(Pixel coordinate grounding data)
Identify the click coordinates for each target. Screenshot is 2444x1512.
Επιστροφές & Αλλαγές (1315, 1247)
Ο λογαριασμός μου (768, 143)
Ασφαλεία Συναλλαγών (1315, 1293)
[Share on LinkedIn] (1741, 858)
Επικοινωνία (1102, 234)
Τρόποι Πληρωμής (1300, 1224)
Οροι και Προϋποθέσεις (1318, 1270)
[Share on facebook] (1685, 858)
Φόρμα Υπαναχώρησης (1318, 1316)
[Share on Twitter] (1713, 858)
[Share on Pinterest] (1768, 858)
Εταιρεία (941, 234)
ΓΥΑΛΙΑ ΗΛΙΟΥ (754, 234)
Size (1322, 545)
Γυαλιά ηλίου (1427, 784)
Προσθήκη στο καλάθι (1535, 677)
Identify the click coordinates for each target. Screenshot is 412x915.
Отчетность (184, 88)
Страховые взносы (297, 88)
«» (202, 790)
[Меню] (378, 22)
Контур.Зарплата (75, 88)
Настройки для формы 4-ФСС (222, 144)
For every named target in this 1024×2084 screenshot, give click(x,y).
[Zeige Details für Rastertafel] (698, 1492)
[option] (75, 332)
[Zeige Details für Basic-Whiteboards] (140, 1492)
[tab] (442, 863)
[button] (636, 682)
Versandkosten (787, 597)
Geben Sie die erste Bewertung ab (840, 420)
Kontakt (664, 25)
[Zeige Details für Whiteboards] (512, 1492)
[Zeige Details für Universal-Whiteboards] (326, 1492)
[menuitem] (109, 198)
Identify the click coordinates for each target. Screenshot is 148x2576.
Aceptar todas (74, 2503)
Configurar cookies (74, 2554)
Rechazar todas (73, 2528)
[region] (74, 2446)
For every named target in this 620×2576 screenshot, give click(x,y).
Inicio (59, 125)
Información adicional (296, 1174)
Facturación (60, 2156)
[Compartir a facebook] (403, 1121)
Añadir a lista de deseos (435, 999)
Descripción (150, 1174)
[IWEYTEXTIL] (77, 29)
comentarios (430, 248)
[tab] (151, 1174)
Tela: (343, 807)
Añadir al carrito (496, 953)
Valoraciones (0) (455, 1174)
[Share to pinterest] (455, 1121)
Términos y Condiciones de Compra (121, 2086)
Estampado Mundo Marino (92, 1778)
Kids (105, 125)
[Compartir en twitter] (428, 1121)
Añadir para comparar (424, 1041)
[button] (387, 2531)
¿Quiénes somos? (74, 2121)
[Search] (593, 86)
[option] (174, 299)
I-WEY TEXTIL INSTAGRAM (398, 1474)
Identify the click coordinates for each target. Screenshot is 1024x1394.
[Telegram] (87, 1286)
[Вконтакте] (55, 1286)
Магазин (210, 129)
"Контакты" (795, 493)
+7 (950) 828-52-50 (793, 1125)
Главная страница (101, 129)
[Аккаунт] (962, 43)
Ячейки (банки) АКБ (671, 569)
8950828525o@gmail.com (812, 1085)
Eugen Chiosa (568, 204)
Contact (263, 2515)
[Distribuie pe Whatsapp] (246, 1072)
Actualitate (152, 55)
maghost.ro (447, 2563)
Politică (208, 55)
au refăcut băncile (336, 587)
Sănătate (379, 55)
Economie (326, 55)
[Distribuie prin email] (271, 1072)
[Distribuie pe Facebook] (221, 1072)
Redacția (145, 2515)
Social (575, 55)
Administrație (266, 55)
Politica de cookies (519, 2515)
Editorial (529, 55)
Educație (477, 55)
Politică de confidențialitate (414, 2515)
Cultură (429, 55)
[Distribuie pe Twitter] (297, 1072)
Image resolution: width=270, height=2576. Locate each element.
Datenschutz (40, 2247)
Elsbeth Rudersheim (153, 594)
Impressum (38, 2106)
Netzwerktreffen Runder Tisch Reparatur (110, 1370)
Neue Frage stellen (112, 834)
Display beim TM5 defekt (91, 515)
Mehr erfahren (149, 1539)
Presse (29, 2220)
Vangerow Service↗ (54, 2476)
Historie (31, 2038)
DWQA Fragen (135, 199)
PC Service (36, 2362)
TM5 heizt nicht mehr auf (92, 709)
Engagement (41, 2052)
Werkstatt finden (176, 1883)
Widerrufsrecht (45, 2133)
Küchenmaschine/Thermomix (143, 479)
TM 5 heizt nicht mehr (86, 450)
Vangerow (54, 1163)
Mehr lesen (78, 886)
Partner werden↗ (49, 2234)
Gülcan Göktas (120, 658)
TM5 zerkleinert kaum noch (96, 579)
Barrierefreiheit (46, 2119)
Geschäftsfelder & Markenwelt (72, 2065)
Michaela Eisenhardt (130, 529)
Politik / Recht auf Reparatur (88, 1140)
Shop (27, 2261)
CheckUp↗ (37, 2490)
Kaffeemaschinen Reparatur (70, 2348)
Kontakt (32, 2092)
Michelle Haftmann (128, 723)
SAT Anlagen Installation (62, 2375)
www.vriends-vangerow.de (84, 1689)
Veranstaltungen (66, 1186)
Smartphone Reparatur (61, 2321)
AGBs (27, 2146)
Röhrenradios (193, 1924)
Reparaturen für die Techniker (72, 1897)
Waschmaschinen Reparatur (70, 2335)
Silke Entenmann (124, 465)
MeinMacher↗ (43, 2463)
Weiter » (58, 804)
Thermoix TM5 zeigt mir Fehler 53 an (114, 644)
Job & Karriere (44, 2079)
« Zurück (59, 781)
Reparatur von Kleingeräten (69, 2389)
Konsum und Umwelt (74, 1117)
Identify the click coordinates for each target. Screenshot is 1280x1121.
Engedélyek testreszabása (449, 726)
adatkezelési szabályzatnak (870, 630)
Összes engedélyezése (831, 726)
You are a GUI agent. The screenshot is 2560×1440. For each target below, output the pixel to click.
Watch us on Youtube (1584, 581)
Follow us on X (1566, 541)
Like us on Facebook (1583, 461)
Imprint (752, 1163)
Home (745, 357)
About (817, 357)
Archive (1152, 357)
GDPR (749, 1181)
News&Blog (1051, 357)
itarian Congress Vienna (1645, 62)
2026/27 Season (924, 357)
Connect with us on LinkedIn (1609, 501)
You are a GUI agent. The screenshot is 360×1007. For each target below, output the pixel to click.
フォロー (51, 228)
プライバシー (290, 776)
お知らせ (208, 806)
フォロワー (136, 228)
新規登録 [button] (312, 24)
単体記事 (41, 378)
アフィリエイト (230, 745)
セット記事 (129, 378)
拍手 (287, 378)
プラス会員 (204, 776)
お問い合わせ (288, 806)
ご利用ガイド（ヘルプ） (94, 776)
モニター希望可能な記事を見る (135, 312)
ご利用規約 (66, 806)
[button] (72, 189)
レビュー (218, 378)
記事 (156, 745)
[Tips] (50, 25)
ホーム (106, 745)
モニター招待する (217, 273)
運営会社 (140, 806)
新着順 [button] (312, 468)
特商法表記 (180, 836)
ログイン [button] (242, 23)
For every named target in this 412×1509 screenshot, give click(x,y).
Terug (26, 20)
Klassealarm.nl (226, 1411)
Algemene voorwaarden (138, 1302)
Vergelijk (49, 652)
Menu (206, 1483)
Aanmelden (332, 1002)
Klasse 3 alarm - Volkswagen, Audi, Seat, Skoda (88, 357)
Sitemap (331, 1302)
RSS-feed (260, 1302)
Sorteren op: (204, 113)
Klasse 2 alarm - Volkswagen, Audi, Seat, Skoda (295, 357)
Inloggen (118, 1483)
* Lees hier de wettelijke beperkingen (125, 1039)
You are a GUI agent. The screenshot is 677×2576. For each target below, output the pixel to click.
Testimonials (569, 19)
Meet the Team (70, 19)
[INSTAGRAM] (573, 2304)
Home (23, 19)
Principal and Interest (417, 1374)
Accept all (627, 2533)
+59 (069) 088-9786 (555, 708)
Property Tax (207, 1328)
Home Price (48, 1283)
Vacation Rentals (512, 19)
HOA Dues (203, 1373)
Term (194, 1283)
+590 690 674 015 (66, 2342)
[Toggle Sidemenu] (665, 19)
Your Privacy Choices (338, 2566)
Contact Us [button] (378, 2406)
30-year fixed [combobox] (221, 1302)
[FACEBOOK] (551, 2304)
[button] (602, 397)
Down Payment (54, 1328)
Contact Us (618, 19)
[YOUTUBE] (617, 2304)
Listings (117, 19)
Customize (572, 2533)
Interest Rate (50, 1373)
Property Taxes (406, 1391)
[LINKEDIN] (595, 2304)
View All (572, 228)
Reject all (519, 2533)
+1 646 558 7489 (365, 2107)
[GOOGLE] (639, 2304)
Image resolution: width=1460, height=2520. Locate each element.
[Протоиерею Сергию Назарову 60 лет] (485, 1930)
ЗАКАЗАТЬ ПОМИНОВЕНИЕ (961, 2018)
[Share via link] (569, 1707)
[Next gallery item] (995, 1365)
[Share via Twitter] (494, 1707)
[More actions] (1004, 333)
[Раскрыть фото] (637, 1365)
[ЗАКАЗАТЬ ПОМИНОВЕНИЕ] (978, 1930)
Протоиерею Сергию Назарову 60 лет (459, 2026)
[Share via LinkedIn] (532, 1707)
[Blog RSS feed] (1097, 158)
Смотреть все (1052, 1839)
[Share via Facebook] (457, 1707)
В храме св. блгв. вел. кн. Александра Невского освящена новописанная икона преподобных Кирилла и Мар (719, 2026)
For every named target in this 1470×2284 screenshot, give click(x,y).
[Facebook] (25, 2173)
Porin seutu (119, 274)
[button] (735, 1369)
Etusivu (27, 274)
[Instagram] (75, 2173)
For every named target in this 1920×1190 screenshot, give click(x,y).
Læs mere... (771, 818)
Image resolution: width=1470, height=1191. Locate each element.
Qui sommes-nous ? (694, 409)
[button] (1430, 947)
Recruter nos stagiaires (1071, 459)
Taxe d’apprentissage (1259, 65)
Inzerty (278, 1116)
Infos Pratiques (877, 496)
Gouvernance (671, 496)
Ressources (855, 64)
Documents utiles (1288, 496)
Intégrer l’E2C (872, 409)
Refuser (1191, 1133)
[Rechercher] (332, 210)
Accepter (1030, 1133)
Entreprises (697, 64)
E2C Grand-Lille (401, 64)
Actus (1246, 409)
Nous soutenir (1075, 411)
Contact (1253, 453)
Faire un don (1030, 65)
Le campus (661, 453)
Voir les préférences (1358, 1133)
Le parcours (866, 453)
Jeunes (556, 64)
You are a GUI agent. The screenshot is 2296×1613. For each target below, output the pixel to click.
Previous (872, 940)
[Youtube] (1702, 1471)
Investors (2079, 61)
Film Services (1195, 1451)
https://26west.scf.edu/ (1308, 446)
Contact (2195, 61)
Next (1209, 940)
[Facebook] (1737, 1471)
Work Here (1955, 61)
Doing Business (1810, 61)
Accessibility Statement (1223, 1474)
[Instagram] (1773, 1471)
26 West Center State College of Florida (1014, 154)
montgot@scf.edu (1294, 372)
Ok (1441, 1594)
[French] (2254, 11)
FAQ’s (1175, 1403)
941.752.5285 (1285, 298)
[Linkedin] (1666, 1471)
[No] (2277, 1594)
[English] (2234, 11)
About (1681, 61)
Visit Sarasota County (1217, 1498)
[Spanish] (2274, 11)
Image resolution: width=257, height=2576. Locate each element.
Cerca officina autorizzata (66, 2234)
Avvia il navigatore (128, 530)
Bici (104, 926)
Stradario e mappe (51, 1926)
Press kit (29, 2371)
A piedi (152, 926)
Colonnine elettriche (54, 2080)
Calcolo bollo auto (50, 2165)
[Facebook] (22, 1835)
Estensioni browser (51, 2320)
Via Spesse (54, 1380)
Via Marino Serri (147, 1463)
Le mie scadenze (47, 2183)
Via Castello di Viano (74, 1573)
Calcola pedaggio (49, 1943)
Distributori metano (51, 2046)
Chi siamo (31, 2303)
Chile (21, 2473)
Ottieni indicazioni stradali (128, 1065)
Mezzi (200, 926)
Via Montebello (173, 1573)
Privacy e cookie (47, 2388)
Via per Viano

» **What is being asked**:
Reproduce the records above exactly, from the first line through the line containing "Φόρμα Υπαναχώρησης (1318, 1316)", and output nothing else.

» **Response to the exercise**:
Identify the click coordinates for each target. Screenshot is 2444x1512.
Επιστροφές & Αλλαγές (1315, 1247)
Ο λογαριασμός μου (768, 143)
Ασφαλεία Συναλλαγών (1315, 1293)
[Share on LinkedIn] (1741, 858)
Επικοινωνία (1102, 234)
Τρόποι Πληρωμής (1300, 1224)
Οροι και Προϋποθέσεις (1318, 1270)
[Share on facebook] (1685, 858)
Φόρμα Υπαναχώρησης (1318, 1316)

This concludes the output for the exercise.